# Little steps



## Obsidian (Jun 12, 2019)

Angel has been separated for a few days now and is doing really well. Seems happy and plays all the time.

I've been working with her, just hanging out and talking to her or eating next to her cage.

A couple days ago, she finally took some millet from my hand. It was a long spray and I had to hold it away from my hand but at least she is beginning to trust.

Just today, I stretch my finger out along the millet spray so my finger tip was near the end and angel alternated eating and nibbling on my finger.

She has been gentle so far, no excessive pinching or biting. She seems really curious about my hands but is also afraid. Can't blame her as I did have to catch her, twice to move cages in the last few days.


----------



## Obsidian (Jun 12, 2019)

Grass seeds tempt her too









Brave enough to take a step but she was also biting the bejeezus out of me. So much for being gentle, lol


----------



## Sim (Apr 22, 2019)

I'm so happy she has started to trust you. :001_smile: 

Perhaps you could open a thread about Angel in the "Training Journals" sub-forum where you could give us updates on your progress with her.

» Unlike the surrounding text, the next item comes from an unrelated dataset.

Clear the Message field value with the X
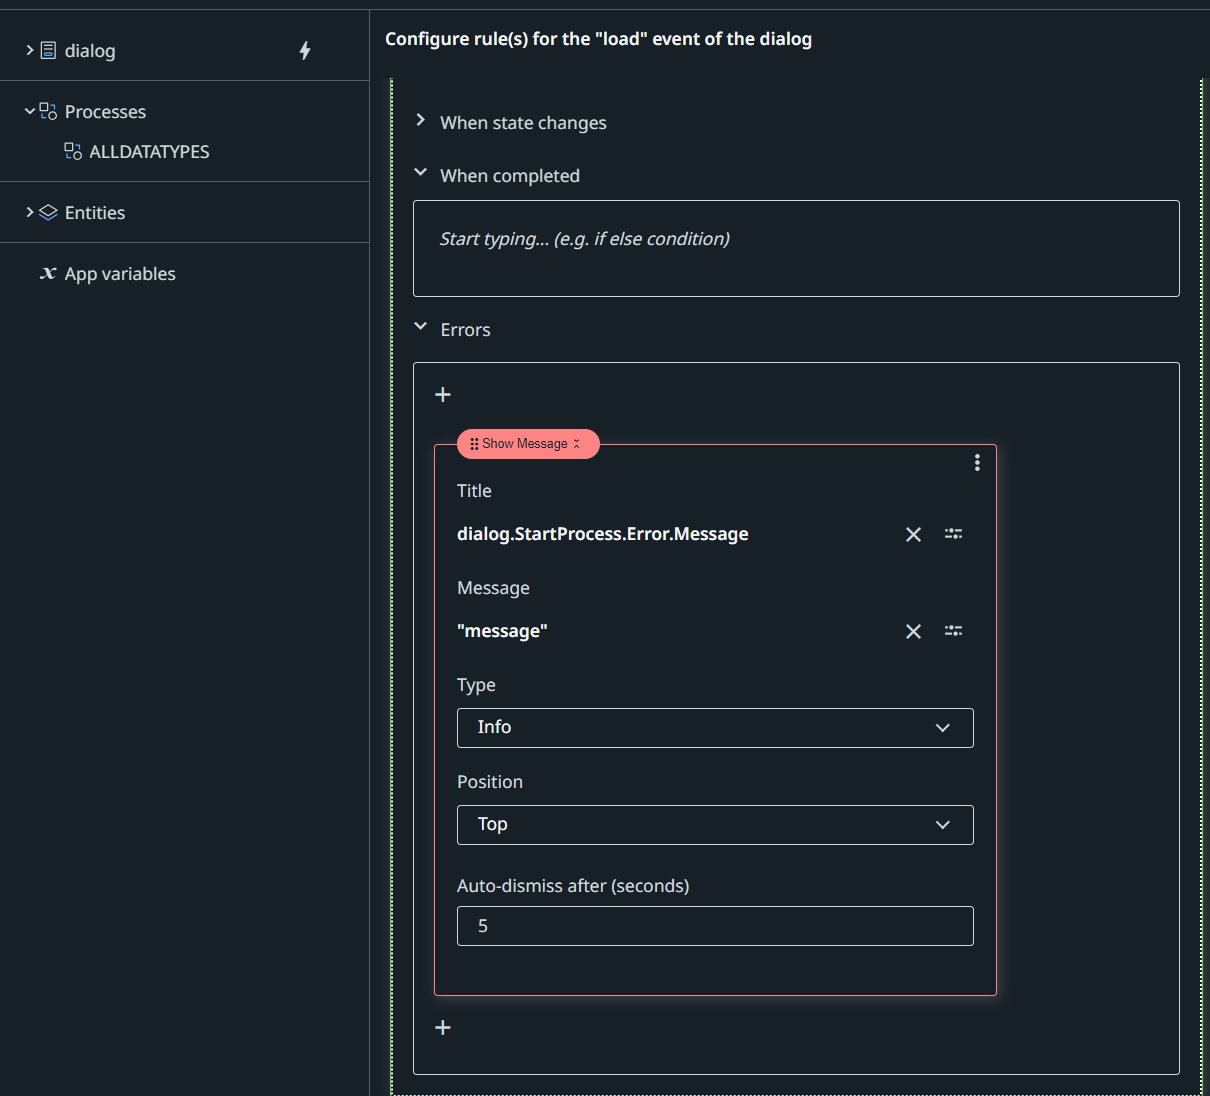 coord(912,631)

I'm sure Angel has the potential to form a very close bond with you. Keep it up!
And I wouldn't worry too much about the biting, as long as it doesn't become a bad habit. For example, my old budgie Sid usually jumps on my finger because he expects to get a treat, but if I don't give him a treat or if he decides to stay on my finger after eating the treat, he starts biting me and really hurts. 
Don't let her become like Sid, it would be really hard to change her behavior in that case.

I hope I helped you. Angel is very beautiful by the way. :001_wub:


----------



## RavensGryf (May 8, 2015)

Angel is beautiful! You’re doing a great job with her .
She can also benefit from natural branch perches instead of the dowels. They not only look nicer, but promote foot health. Thanks for the update!


----------



## Obsidian (Jun 12, 2019)

She does have nice natural perches too that she uses more but I do plan on replacing the dowels as soon as I can get to a maple tree.


----------



## Hunterkat (Mar 29, 2017)

My female also likes to treat my fingers as her own personal chew toy  Just make sure that if she starts biting hard to gently dissuade her- give her something else to chew on, like a toy.


----------